Roasted Veggie and Black Bean Tacos

 I'm just going to pretend the last year and a half didn't happen.  It's been that long since I've added anything to this blog.  Crazy.  I guess that's what working, having another baby, and moving to another town will do. But, now that I'm not working, I'm determined to start my little recipe blog back up again!  Good thing is, I've still been cooking, so I should have a lot to catch up on! I made this last week and it was so yummy I told Kevin that I just might post it.  This was a very simple weeknight meal....healthy too!  We didn't even miss the meat....and the kids both gobbled them up.  We opted for flour tortillas, but you could definitely use corn if you wanted.  We topped the tacos with queso fresco, which I am totally obsessed with now, sour cream, and salsa.  I think all of the toppings paired with the roasted veggies really made these so scrumptious. Please excuse the pitiful pictures, they were taken with my phone.....photography is so not my thing. Will definitely be making these again!

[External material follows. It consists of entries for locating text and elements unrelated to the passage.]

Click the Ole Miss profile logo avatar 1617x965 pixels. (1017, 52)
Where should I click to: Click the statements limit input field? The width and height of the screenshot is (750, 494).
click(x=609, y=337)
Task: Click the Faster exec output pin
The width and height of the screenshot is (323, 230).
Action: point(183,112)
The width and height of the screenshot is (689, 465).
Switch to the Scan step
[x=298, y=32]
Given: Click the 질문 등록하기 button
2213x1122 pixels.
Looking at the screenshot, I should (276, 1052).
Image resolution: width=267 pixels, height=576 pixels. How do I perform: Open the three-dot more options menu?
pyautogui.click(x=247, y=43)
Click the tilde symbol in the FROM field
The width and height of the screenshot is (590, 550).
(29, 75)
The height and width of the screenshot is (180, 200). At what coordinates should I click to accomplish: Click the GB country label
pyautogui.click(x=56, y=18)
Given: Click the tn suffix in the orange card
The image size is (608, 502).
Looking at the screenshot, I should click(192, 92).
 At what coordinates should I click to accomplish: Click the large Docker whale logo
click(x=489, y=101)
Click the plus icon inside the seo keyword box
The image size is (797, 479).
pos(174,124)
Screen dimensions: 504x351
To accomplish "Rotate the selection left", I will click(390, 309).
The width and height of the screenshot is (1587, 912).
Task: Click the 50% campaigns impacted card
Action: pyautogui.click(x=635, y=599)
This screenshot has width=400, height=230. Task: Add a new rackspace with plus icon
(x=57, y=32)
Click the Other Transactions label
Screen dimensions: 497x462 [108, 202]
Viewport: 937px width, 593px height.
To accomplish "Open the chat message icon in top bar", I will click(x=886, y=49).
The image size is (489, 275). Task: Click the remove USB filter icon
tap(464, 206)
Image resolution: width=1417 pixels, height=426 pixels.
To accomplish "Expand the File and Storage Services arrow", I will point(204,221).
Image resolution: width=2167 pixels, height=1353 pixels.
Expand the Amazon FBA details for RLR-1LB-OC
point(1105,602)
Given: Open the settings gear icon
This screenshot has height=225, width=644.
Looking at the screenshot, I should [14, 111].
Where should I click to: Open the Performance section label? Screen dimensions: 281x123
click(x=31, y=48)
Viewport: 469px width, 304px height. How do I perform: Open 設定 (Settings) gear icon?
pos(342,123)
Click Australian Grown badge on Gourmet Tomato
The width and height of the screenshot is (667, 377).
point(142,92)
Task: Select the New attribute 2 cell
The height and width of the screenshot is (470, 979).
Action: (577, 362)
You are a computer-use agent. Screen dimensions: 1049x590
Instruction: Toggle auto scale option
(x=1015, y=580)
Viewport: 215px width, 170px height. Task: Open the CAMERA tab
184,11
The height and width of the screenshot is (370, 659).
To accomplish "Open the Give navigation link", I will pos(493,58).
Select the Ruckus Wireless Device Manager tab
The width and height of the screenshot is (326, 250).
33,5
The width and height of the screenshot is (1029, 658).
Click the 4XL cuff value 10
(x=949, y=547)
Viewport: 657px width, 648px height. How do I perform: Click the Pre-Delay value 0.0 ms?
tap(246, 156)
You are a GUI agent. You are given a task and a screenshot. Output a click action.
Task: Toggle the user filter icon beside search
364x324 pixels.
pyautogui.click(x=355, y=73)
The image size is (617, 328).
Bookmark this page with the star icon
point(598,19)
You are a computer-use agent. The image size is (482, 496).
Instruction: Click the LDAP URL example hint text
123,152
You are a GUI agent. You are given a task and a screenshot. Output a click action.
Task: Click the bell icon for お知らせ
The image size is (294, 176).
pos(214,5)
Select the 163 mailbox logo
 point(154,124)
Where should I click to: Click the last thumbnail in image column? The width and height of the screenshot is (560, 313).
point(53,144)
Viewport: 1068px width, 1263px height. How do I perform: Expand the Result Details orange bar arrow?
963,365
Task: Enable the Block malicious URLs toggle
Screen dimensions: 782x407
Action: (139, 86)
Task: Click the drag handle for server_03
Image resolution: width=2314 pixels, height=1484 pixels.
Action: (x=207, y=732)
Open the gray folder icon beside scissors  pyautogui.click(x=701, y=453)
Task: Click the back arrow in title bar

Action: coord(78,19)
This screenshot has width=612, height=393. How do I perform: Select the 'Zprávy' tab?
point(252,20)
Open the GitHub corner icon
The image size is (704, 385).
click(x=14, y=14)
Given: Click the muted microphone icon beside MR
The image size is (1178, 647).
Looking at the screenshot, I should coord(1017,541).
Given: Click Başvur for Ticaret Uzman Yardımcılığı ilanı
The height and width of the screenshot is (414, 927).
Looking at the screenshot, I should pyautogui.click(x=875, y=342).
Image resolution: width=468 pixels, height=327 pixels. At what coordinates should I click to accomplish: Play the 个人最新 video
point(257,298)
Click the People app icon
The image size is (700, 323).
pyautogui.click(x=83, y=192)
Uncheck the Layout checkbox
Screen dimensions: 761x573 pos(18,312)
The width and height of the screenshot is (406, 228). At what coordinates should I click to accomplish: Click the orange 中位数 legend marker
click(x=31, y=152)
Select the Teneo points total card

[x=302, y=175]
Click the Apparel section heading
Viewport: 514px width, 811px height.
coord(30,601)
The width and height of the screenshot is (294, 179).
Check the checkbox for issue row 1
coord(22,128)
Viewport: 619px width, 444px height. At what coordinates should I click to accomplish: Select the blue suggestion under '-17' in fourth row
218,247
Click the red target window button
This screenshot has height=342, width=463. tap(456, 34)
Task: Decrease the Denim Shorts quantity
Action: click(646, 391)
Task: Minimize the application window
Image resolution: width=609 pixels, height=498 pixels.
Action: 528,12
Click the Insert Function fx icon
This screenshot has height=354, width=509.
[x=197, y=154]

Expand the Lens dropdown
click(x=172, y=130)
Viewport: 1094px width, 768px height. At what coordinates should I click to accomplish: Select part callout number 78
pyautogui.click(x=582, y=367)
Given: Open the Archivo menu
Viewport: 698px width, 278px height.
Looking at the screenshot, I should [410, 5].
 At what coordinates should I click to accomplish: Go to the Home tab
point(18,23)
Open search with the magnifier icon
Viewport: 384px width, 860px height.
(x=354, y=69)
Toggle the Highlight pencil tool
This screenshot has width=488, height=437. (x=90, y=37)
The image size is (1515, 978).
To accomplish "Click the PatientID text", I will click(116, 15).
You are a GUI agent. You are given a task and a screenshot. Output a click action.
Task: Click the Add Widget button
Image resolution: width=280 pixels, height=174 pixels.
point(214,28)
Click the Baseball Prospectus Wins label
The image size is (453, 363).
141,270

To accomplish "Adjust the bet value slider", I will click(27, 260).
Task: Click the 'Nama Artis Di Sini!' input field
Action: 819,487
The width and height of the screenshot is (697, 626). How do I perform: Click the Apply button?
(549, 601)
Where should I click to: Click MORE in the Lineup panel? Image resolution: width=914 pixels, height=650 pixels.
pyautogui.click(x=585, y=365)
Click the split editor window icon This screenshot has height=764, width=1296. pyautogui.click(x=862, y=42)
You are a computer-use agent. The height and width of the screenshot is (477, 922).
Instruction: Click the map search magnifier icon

Roasted Veggie and Black Bean Tacos
recipe adapted from Cooking Classy

You will need:
-2 or 3 medium tomatoes, diced
-1 can of corn, drained
-1 medium zucchini, diced
-1 medium yellow squash, diced
-3/4 small yellow onion, chopped (little less than a cup)
-1 red bell pepper, diced
-1 1/2 Tbsp olive oil
-1 1/2 Tbsp canola oil
-1 tsp cumin
-1 tsp chili powder, divided
-salt and freshly ground pepper
-1 can black beans, drained, rinsed, and warmed
-1/3 cup cilantro, chopped
-1 1/2 Tbsp fresh lime juice, plus more lime wedges to squeeze over tacos
-corn or flour tortillas for serving
-queso fresco, crumbled for topping  *found in regular cheese section (I used Heb brand)
-sour cream, for topping
-salsa or hot sauce, for topping

Preheat oven to 400.  Place all the veggies in a large mound on a large baking sheet.  In a small bowl mix together olive oil, canola oil, cumin, 1/2 tsp chili powder, salt, and pepper.  Drizzle oil mixture over veggies and toss well to coat.  Spread out veggies in an even layer and bake in preheated oven for 10 minutes.  Take out of oven and toss veggies, spread out in an even layer again, and bake for another 10-15 minutes or until veggies are slightly browned and tender.  When veggies are almost done, warm the can of rinsed and drained black beans on the stove and season them with salt, pepper, and remaining chili powder.  When veggies are done, add the black beans and cilantro and drizzle lime juice over the top.  Toss well to coat.  Season with more salt/pepper if desired. Serve with warm tortillas, queso fresco, sour cream, and salsa.  Drizzle on more lime juice if desired.